ZeroPoint a breveté un design pour chacun des scénarios, soit près d’une quinzaine. Par exemple, dans un processeur, le circuit qui s’interconnecterait entre les cœurs et le cache L3, baptisé Cache-MX, pourrait virtuellement doubler la capacité de ce cache en n’augmentant que de 10 % sa taille physique sur la puce.

« En fait, chaque étage impose des caractéristiques physiques particulières. Mettre notre dispositif entre un processeur et ses douze barrettes de DRAM, par exemple [le design Ziptilion], demanderait de l’implémenter sur une puce avec 4 000 broches. Il est peut-être plus réaliste de penser que notre solution se concrétisera d’abord sous la forme d’une carte PCIe reliant la RAM interne d’un serveur à une RAM distante en CXL [design DenseMem], voire à une RAM embarquée sur la même carte PCIe », reconnaît Klas Moreau.

À date, deux designs ont été implémentés. Un circuit SuperRAM pour accéder plus rapidement à une mémoire lente sur un équipement embarqué. Et un circuit SphinX qui compresse et chiffre les données entre un processeur et sa RAM dans un serveur classique.

Ces circuits auraient été gravés au sein d’autres puces, lesquelles sont conçues par des acteurs des semiconducteurs dont on ignore l’identité. Ces puces seraient déjà sorties des usines de TSMC. LeMagIT croit comprendre, selon les documents auquel il a eu accès, qu’il s’agirait de processeurs ARM ou RISC-V. « Nous allons étudier comment nous interconnecter avec des processeurs x86 » confirme, à demi-mot, Klas Moreau.
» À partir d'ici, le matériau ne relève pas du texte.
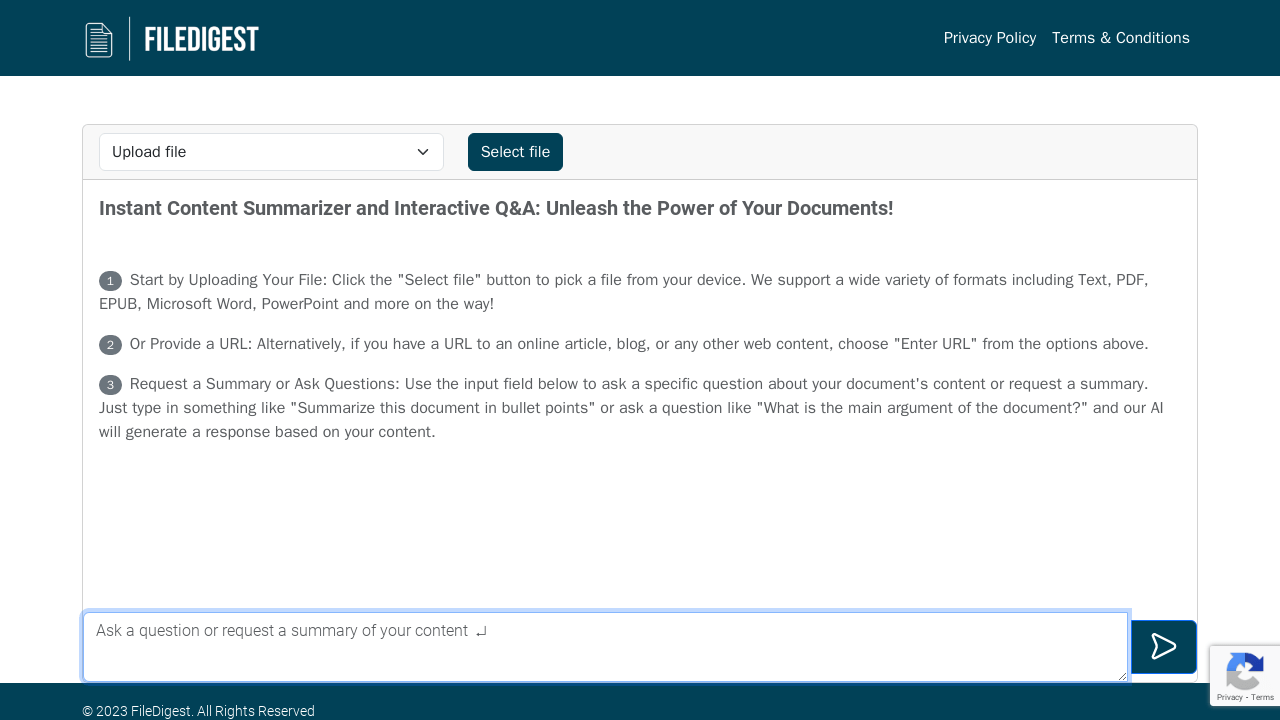The height and width of the screenshot is (720, 1280).
Task: Click the step 2 number badge
Action: tap(110, 345)
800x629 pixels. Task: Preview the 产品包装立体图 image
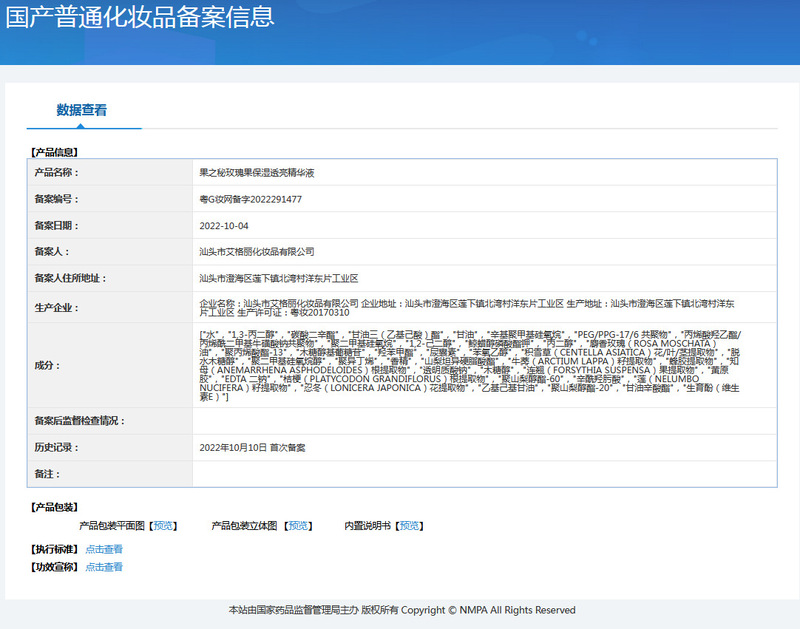(x=298, y=525)
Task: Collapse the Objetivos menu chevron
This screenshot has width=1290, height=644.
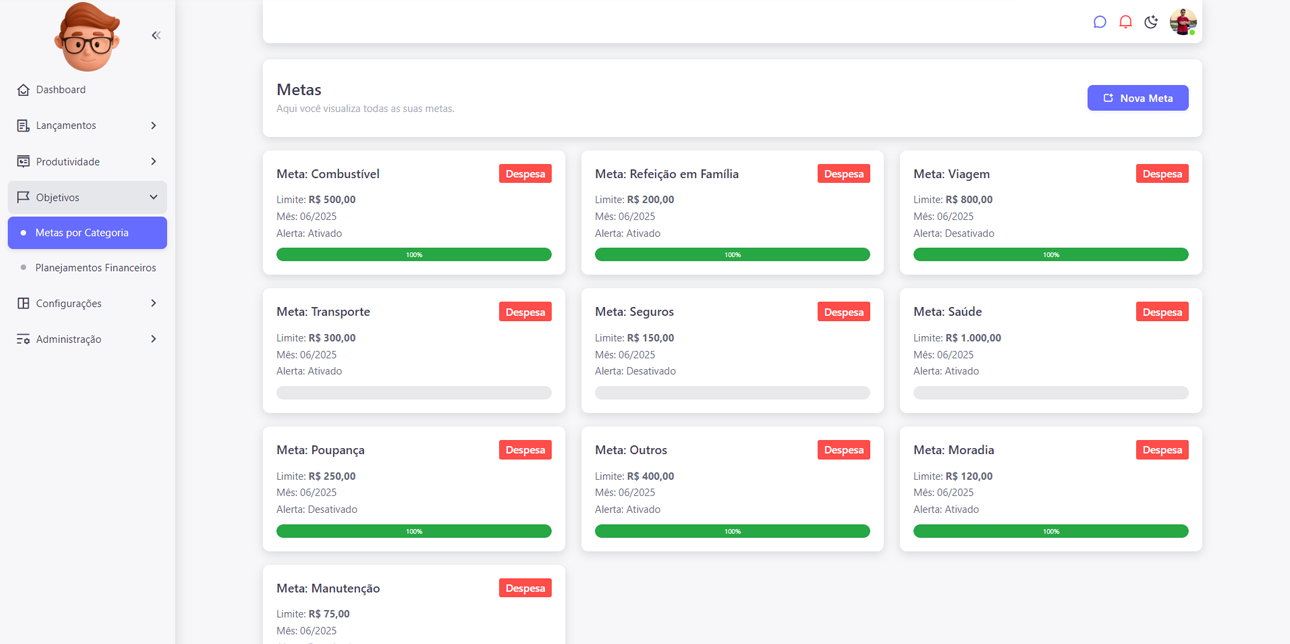Action: pos(153,198)
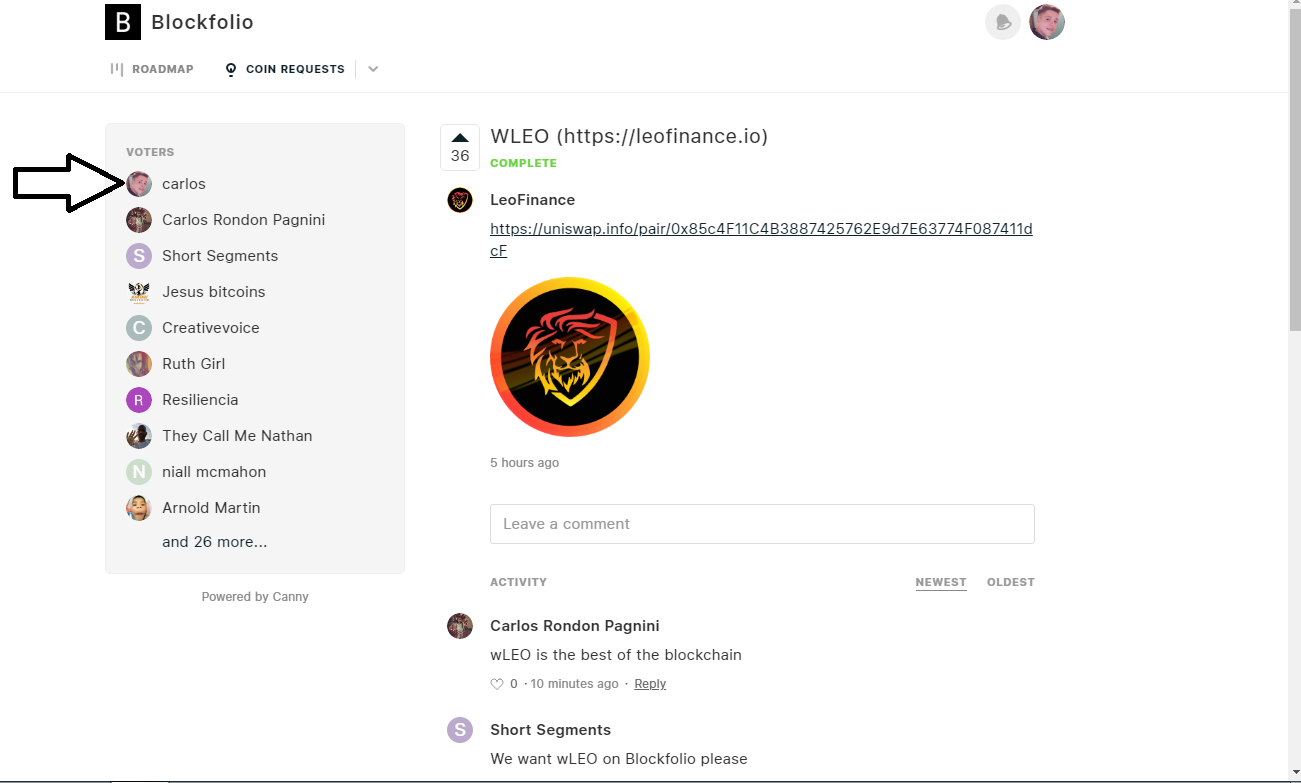Go to the Roadmap tab
Viewport: 1301px width, 783px height.
click(152, 69)
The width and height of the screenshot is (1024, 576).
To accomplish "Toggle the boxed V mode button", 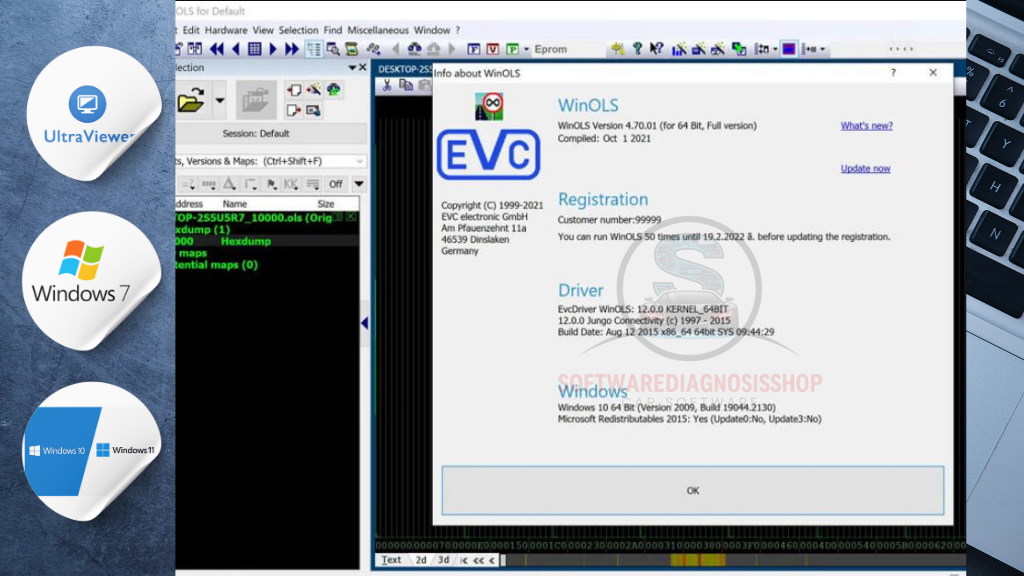I will 493,48.
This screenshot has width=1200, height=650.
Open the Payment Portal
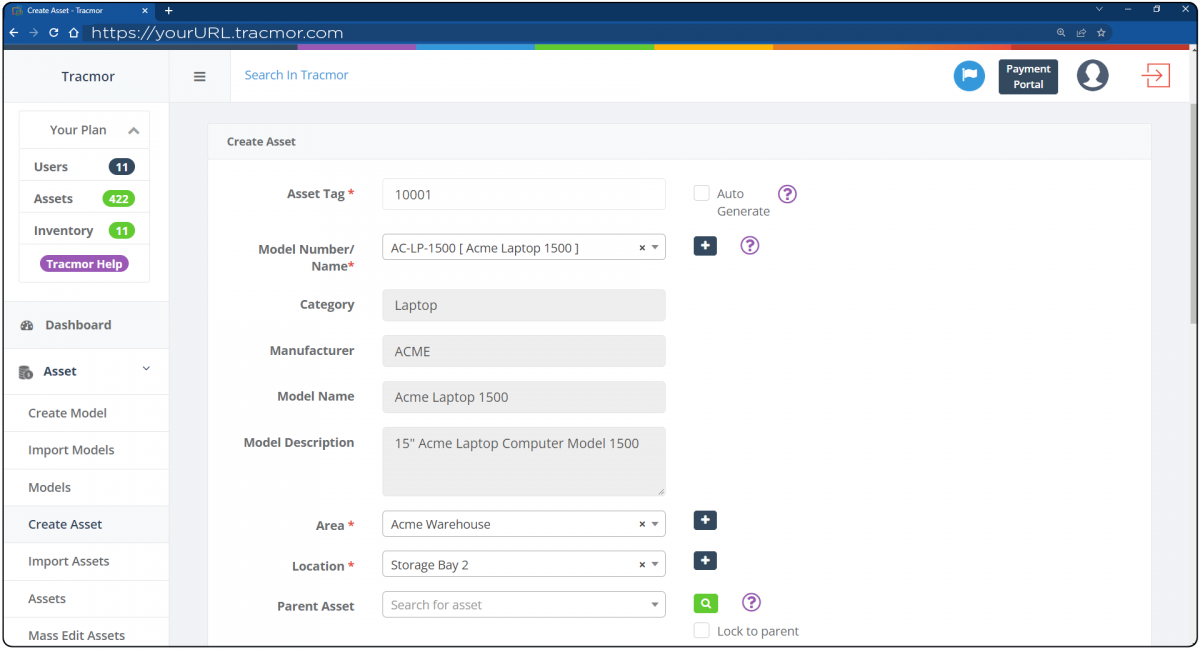[x=1028, y=75]
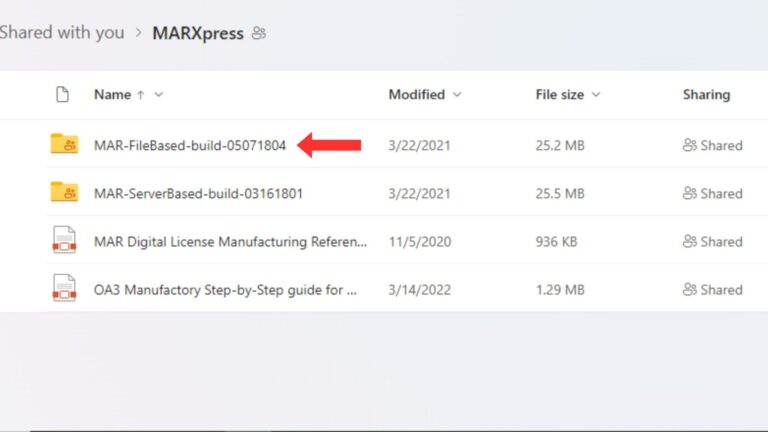
Task: Go to Shared with you breadcrumb
Action: coord(61,32)
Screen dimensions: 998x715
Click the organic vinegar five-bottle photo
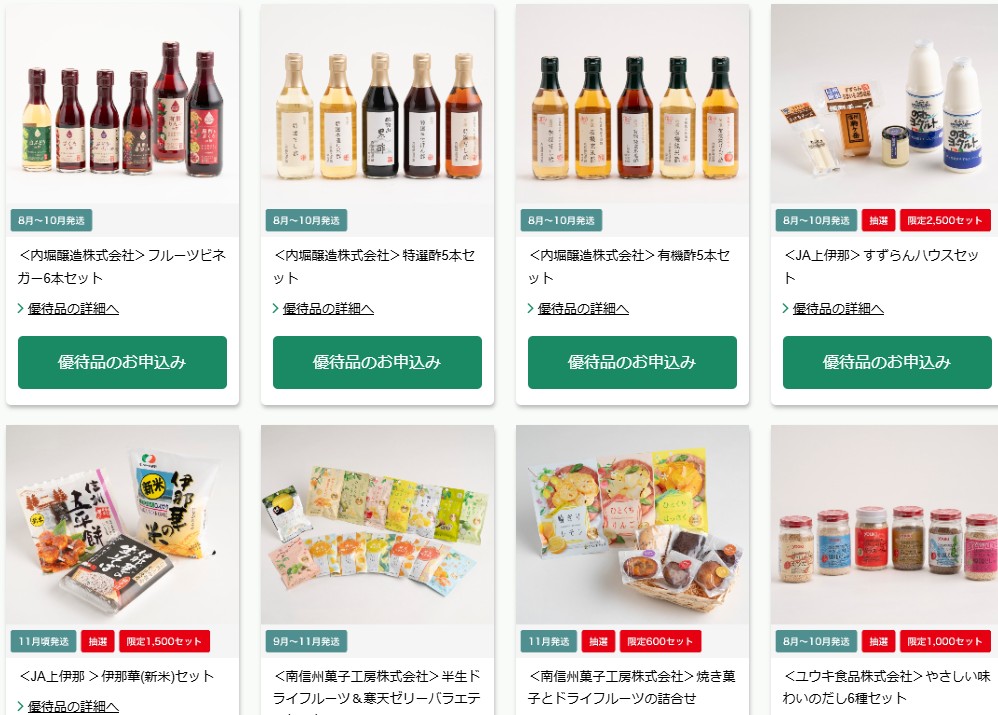[632, 104]
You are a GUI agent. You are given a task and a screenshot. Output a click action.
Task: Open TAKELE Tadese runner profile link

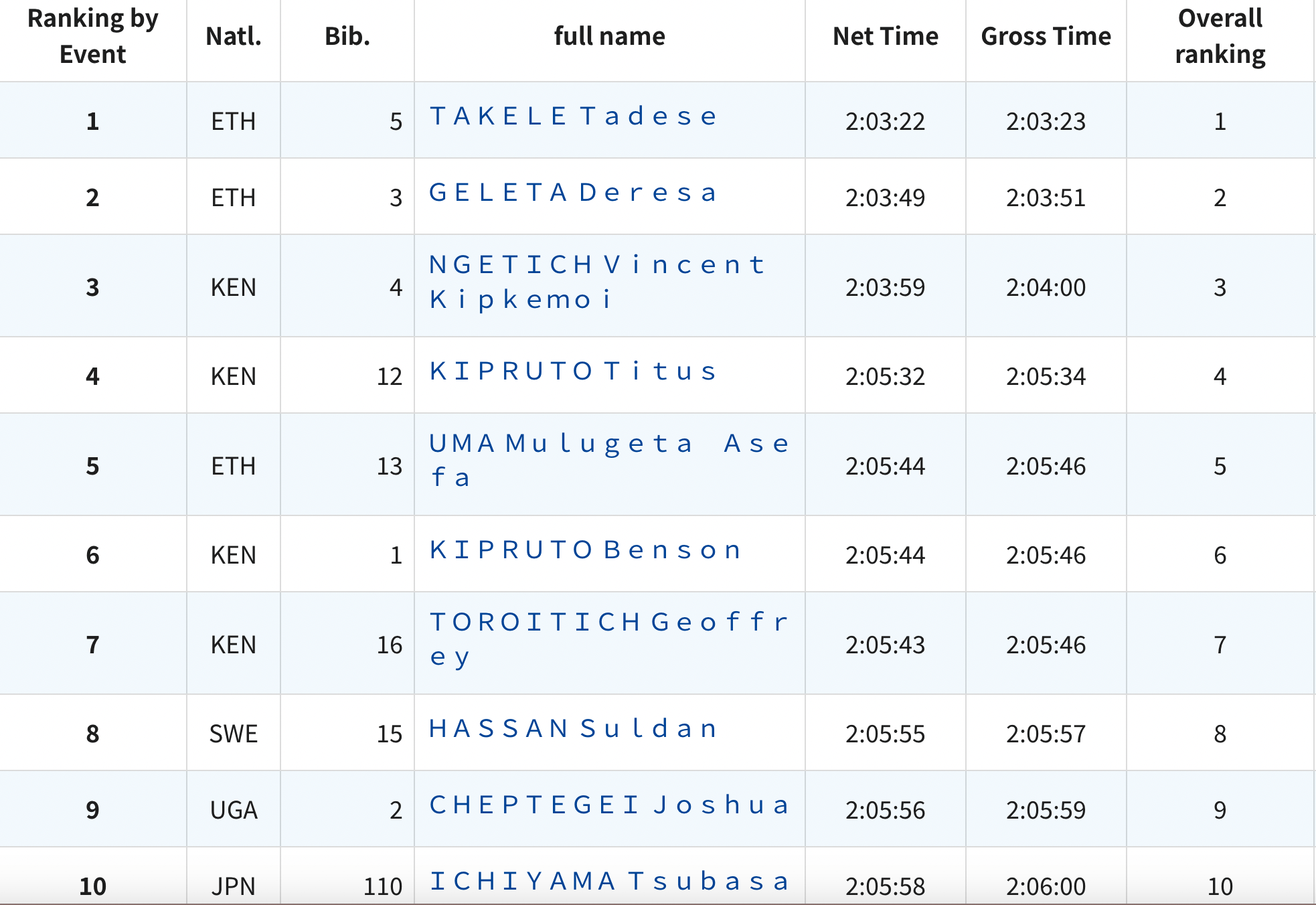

Le design DenseMem qui accélère et compresse des RAM connectées en CXL pourrait être implémenté à son tour en 2025. Un contrat avec un fabricant de cartes PCIe serait en cours de signature.

« Notre modèle commercial est celui des royalties sur notre design, comme ARM. C’est-à-dire que nos futurs partenaires doivent déjà valider notre design, l’expérimenter dans le leur… C’est une stratégie qui mettra nécessairement du temps à se mettre en place », conclut le PDG de ZeroPoint.